GOAL
Quote the lines of the listing between the line containing "is (761, 1569)." and the line containing "Click the datum", inclusive, and nothing else.

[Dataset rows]
--*--

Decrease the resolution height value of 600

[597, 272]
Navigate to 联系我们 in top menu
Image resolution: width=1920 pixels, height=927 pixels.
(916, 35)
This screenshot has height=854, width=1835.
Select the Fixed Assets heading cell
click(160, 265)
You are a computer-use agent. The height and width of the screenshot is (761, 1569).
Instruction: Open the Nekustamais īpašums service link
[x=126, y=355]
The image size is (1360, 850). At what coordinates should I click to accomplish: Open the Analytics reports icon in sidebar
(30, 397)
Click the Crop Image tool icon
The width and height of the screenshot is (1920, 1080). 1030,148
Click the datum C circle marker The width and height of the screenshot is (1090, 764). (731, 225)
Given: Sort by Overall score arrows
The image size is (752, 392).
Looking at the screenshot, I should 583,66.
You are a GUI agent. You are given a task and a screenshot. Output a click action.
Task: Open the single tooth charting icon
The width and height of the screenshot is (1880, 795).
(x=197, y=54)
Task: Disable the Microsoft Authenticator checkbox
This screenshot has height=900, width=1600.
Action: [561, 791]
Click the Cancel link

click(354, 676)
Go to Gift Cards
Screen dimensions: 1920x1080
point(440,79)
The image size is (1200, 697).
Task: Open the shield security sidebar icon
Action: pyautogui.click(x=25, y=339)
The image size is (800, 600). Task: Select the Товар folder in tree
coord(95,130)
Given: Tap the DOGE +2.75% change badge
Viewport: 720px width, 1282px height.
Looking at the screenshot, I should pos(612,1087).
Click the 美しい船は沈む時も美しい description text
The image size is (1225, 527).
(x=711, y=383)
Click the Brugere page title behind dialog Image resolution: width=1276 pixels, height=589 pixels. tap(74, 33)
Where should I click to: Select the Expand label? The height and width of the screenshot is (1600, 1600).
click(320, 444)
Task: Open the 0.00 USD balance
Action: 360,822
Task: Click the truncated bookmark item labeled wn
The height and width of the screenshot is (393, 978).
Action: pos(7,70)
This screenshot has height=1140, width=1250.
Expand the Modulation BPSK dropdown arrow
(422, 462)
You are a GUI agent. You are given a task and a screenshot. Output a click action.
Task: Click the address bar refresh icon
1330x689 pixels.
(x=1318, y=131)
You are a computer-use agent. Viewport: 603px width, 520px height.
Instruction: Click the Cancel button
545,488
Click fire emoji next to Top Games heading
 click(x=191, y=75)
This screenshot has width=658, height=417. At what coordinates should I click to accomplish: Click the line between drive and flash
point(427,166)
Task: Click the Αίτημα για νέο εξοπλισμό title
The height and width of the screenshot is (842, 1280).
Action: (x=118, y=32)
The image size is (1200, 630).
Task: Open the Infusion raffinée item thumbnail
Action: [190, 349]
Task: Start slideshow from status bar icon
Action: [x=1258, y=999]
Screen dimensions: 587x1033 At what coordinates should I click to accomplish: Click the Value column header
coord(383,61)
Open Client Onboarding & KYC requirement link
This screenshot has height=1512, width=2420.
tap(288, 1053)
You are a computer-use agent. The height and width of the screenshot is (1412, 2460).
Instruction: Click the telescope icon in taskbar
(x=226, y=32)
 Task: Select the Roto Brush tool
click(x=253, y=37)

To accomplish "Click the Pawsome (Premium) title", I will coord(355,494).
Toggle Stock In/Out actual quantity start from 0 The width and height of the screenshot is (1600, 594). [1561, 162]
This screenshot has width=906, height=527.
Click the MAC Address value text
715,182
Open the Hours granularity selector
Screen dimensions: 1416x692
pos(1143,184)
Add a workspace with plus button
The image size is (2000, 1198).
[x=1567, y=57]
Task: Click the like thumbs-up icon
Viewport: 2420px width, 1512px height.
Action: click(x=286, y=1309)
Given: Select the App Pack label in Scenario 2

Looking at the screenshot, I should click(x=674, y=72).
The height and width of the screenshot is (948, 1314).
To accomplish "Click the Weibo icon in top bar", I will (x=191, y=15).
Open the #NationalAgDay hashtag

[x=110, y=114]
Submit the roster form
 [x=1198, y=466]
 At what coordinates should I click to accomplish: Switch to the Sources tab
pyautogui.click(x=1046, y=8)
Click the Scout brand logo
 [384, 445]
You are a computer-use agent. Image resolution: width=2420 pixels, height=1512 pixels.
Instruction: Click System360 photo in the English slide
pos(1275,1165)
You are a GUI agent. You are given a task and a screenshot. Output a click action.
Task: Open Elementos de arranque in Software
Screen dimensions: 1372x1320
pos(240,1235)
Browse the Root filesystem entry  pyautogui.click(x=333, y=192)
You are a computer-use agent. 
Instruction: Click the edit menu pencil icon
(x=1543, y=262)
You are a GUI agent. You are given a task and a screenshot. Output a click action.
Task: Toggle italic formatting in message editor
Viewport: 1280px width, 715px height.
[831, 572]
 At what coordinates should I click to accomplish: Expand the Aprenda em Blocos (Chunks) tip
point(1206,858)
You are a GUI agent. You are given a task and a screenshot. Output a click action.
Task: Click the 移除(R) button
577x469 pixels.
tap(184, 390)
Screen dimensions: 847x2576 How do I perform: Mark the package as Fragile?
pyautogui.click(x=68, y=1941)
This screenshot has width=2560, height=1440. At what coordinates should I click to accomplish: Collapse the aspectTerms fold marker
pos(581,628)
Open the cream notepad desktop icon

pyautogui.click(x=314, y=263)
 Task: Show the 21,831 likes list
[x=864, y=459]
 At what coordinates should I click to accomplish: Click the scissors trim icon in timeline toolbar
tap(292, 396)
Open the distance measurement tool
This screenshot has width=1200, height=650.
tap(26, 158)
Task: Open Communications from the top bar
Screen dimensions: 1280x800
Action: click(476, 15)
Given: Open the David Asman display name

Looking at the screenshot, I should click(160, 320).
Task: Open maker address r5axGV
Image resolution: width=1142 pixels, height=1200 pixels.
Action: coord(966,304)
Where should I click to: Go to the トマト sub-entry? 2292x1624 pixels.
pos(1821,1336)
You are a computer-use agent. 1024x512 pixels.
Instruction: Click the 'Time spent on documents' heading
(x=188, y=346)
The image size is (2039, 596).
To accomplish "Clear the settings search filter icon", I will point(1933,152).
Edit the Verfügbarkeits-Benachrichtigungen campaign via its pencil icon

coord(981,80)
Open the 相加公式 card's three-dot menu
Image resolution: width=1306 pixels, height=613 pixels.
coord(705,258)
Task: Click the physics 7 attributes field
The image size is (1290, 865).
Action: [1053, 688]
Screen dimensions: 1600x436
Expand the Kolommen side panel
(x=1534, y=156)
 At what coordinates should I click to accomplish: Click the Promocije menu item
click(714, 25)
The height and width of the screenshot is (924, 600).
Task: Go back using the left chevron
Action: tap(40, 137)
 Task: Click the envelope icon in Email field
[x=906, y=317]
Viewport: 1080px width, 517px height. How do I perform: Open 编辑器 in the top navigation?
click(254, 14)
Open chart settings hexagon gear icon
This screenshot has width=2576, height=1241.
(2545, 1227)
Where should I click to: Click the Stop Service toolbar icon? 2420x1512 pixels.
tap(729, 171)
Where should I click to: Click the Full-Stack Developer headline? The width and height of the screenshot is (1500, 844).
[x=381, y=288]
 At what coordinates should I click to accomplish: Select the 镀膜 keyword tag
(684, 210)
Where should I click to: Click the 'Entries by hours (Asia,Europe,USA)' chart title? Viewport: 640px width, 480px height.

--*--

OUTPUT OF THE EXERCISE
You are a computer-use agent. The height and width of the screenshot is (761, 1569).
Instruction: Open the Nekustamais īpašums service link
[x=126, y=355]
The image size is (1360, 850). At what coordinates should I click to accomplish: Open the Analytics reports icon in sidebar
(30, 397)
Click the Crop Image tool icon
The width and height of the screenshot is (1920, 1080). 1030,148
Click the datum C circle marker The width and height of the screenshot is (1090, 764). (731, 225)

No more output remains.